Let me check the presentation on this again. Sounds like an error though. Thanks!

On the scissor determination, if you clip to the frustum, you need to clip based on the region of possible shadow. If you know that no shadow can fall beyond your “original” far plane, then computing your scissor based on that far plane is fine.

The way that bounds are treated can be uniform. Any information you can use to further constrain the “region of possible shadow” is fair game.

Thanks -
Cass

OOHHHH so that’s what was meant. Ok well then in that case I agree that the bounding box method is much faster. Alright, forget about my other post then. I think I was thinking about something else there. :stuck_out_tongue:

-SirKnight

[This message has been edited by SirKnight (edited 04-12-2003).]

Just wondering, do we really need the larger scissor rectangle (the blue one in the demo) if we use the smaller (green) scissor rectangle? Or are both being drawn to show the difference of the light bounds scissor rect and the aggressive constrained scissor rect? If that’s the case, and I think it is, then using the aggressive constrained scissor saves a ton more fill than the light bound scissor.

-SirKnight

You only need the smaller scissor.

The blue one was shown to give an indication of how much better you could do with per-object (vs per-light) scissor.

Thanks -
Cass

Question:

I understand that the scissor will be massive savings in many cases (except for degenerate cases, where nothing will save you) if you extrude to infinity.

If you extrude to the end of the light radius in a vertex shader, rather than extruding to infinity, wouldn’t you get most (if not all) of the fill rate savings anyway? I like to avoid CPU geometry computations if possible.

I realize that there is a bit of a trade-off, because you have to extrude sufficiently further out from the light radius so that the edge segments don’t linearly cut into the bounding sphere, which may be hard to do always do right. But CPU calculation seems like such a waste; especially if you’re also doing skinning and stuff. It seems we’re relegating vertex programs to apply the tangent space basis for us, and that’s about it; we do a lot of transform work on the CPU that’ll get re-done on the GPU…

Ok that’s what I thought. Thanks for the clarification.

BTW, I am using Visual Studio .NET and I can’t get this demo to compile. Are you aware of this problem with .NET? I can’t get hardly any nvidia demo to compile, some I can though.
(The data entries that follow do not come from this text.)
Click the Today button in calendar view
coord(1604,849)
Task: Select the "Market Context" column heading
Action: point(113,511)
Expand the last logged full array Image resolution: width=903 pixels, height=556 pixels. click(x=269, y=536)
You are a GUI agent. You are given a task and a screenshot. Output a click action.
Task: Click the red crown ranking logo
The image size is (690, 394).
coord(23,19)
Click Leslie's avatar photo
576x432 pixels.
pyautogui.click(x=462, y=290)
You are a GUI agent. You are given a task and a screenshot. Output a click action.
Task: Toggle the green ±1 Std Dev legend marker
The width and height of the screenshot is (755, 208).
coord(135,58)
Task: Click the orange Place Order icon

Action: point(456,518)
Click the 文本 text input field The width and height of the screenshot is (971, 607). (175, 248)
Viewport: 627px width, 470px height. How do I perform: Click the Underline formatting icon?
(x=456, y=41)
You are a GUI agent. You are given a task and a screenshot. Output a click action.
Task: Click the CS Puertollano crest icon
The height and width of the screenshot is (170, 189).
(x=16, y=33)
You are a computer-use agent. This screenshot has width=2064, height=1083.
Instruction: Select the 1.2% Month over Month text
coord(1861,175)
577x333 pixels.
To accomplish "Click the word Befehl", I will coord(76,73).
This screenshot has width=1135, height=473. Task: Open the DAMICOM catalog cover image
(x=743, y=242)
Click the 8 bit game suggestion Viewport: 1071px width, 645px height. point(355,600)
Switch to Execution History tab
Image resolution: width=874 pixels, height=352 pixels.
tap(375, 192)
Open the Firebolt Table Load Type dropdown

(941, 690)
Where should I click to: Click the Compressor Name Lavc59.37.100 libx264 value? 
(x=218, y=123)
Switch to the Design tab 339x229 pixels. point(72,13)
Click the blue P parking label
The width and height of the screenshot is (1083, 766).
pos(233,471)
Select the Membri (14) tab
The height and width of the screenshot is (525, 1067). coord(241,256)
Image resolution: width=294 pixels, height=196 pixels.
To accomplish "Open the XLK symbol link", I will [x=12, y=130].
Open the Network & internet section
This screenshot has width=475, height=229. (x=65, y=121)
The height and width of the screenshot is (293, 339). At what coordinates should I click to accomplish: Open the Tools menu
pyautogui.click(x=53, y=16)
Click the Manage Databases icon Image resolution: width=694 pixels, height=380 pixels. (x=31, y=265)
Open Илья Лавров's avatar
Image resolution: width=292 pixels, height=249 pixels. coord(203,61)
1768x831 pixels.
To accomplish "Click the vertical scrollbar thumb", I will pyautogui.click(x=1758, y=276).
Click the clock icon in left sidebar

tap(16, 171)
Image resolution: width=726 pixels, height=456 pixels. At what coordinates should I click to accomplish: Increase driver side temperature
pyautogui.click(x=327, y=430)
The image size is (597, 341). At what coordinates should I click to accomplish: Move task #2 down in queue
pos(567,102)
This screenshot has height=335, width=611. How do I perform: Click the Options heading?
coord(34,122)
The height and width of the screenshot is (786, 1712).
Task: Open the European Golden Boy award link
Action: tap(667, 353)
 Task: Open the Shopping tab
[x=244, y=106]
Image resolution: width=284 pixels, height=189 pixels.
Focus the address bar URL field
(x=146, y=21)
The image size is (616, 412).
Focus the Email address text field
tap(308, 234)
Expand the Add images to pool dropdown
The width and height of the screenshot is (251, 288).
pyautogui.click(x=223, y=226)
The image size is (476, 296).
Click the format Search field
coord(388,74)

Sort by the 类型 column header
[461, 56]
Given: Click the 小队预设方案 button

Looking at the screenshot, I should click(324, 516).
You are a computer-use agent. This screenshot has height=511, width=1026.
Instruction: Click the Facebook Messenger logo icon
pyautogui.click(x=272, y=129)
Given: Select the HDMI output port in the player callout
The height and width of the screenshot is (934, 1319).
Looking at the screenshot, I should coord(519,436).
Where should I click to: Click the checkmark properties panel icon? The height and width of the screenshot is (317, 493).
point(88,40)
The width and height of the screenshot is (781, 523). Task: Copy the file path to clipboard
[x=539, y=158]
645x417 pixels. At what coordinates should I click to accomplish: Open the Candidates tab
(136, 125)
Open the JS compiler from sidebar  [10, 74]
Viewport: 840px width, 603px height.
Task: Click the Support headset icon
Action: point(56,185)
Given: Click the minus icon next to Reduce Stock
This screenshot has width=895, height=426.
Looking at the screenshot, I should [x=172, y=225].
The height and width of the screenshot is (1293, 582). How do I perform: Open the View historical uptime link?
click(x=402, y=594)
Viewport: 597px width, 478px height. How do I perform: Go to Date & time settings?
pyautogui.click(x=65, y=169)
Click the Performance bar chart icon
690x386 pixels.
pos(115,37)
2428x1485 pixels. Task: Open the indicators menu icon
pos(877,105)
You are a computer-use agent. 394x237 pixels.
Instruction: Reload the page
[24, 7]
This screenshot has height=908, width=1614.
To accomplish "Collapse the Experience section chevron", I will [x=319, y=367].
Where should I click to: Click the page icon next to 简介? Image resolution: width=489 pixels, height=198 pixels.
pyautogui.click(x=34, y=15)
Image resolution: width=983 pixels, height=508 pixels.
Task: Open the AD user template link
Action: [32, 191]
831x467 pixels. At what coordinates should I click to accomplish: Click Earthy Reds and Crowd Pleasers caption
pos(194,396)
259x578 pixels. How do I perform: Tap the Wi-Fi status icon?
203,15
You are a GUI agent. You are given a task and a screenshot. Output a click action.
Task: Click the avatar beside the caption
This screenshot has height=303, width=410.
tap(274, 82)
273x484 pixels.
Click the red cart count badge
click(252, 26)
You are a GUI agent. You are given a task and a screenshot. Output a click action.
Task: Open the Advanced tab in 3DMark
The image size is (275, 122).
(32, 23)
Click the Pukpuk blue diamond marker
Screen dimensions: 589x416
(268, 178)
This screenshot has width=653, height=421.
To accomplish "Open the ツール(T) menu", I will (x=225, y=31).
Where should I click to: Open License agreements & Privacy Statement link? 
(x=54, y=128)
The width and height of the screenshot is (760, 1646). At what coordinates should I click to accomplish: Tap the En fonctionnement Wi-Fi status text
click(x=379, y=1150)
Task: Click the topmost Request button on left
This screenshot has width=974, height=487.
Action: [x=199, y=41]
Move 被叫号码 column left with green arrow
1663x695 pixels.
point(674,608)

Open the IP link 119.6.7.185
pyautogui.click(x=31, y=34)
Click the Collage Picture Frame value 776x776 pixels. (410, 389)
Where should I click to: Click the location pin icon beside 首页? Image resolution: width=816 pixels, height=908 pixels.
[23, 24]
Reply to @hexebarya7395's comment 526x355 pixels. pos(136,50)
I think it has problems with the demos that use the vector class, well some of them anyway. Here is the error I get:

h:\NVIDIA Corporation\SDK\DEMOS\OpenGL\src\volume_intersect\volume_intersect.cpp(489): error C2475: ‘std::vector<_Ty,_Ax>::size’ :
forming a pointer-to-member requires explicit use of the address-of operator (‘&’) and a qualified name
with
[
_Ty=edge,
_Ax=std::allocator
]

Thanks.
-SirKnight

[This message has been edited by SirKnight (edited 04-12-2003).]

You can fix that compile problem by adding “()” after the call to a.e.size on line 489 of volume_intersect.cpp.

I’ll get an updated version of the zip file up in a bit that fixes this issue.

Brilliant! At first i thought it wouldn’t be very usefull, because you’d need to calculate six ray/plane intersections per shadow volume edge. Then i realized you’d just use the bounding box of the object for that, instead of the real object; hence the CPU cost remains relatively low.

So far i’ve been capping my shadow volumes to the light radius with a vertex shader to save fill-rate, and didn’t use the scissor test.

Y.

A few more quick questions on the presentation ( drifting slightly off topic ):

Is it really worth the trouble to build connected loops while extracting the silhouette ? Or put another way, is anyone actually doing this and can confirm whether this is a definite win ?

What about silhouette extraction of static occluders using the method from the “Silhouette Clipping” paper ?

I’ll probably just keep those on my wish/todo list .

Edit:
No problems with the code after all.

[This message has been edited by PH (edited 04-13-2003).]

>>>Is it really worth the trouble to build connected loops while extracting the silhouette ? Or put another way, is anyone actually doing this and can confirm whether this is a definite win ?<<<<

I did it for finding the true silhouette but that is way to expensive.

Now I’m using Cass’s trick there and it’s not necessary to connect the edges in the “pseudo-silhouette”.

Of course if you do it, it will cost you.

Originally posted by jra101:
[b]You can fix that compile problem by adding “()” after the call to a.e.size on line 489 of volume_intersect.cpp.

I’ll get an updated version of the zip file up in a bit that fixes this issue.[/b]

Ok thanks. I just realized that this actually was a very easy error to find and fix. :stuck_out_tongue: If I only would have clicked on the error message I would have been brought right to it and saw the error. But I assumed it was one of the problems I had before where if I clicked on the error it would take me inside the vector file. I guess that’s what I get for assuming.

-SirKnight